**Objective A:** List every work cited in the passage below on violence in civil wars, giving each as author and year.
**Objective B:** Summarize the passage below on violence in civil wars in two sentences.

Abstract
Civil wars are more than battles between governments and rebels; they involve a multitude of actors who perpetrate different forms of violence linked to the war in some way. However, scholars often study different types of violence perpetrated in wars in isolation rather than in their interrelationship—a compartmentalization that further widens the gap between research and practice. Despite the wide availability of disaggregated data, linking various forms of violence to one another and attributing them to a specific civil war remains a challenge. This article discusses the violence attribution problem and introduces an approach that connects different forms of war-related violence to specific civil wars using data on actors, event locations, and conflict zones. In a practical application of this approach, we introduce an R package that integrates battle and war-related violence data collected by the Uppsala Conflict Data Program. The overall aim is to provide a more comprehensive measure of the violence taking place in a particular war and facilitate a better understanding of the dynamics and interrelations of different types of violence within civil wars.
Introduction
Civil wars are more than battles between rebels and a government. They involve a complex network of actors perpetrating violence that is intricately tied to the ongoing conflict. Rebel groups battle each other, combatants abuse civilians, communal groups fight, and criminal organizations compete over the spoils of war. Propelled by access to disaggregated data with information on the exact location and date of violent events (Donnay et al., 2019; Gleditsch et al., 2014), scholars generate much needed knowledge on the causes, dynamics, and consequences of multiple forms of political violence at the sub-national level. However, these quantitative-comparative studies usually examine distinct forms of violence in isolation, overlooking their interrelationships within the broader conflict context (Bara et al., 2021: 929).

**Data excerpt:**
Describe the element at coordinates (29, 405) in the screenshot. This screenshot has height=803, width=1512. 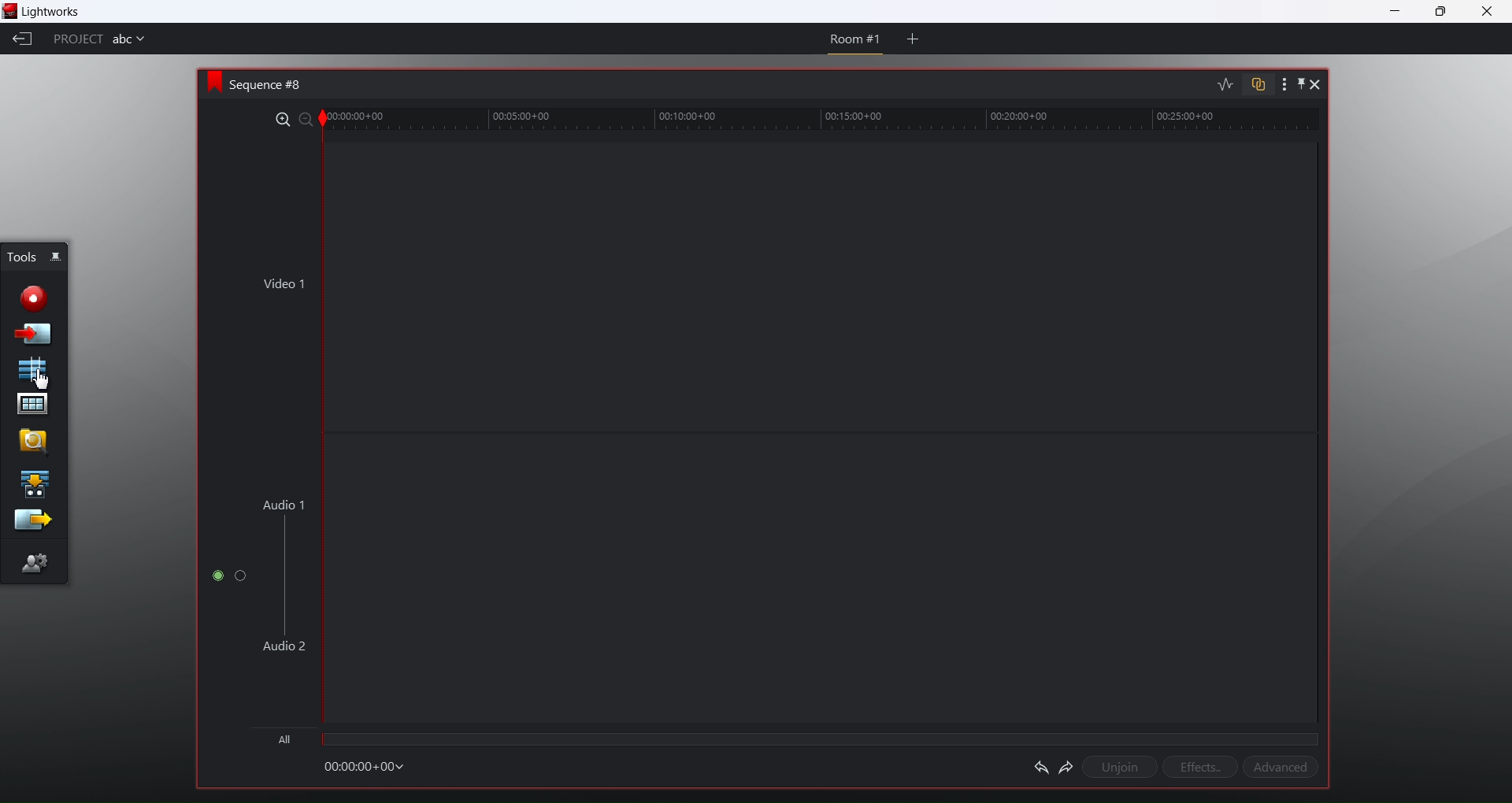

**Full answer A:**
Donnay et al. (2019)
Gleditsch et al. (2014)
Bara et al. (2021)

**Full answer B:** Civil wars involve many actors who commit different forms of war-related violence, yet scholars usually study these forms in isolation, and attributing violence to a specific civil war remains a challenge despite widely available disaggregated data. The article introduces an approach that connects war-related violence to specific civil wars using data on actors, event locations, and conflict zones, and applies it in an R package that integrates battle and war-related violence data from the Uppsala Conflict Data Program.